__RECORDS__:

===============

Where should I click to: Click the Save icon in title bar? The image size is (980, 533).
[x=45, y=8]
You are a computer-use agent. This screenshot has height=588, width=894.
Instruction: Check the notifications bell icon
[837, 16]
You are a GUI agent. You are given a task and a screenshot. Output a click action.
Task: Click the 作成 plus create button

===============

__ASSIGNMENT__:
Copy each line of the listing that includes "screenshot".

__SOLUTION TO THE EXERCISE__:
You are a computer-use agent. This screenshot has height=588, width=894.
You are a GUI agent. You are given a task and a screenshot. Output a click action.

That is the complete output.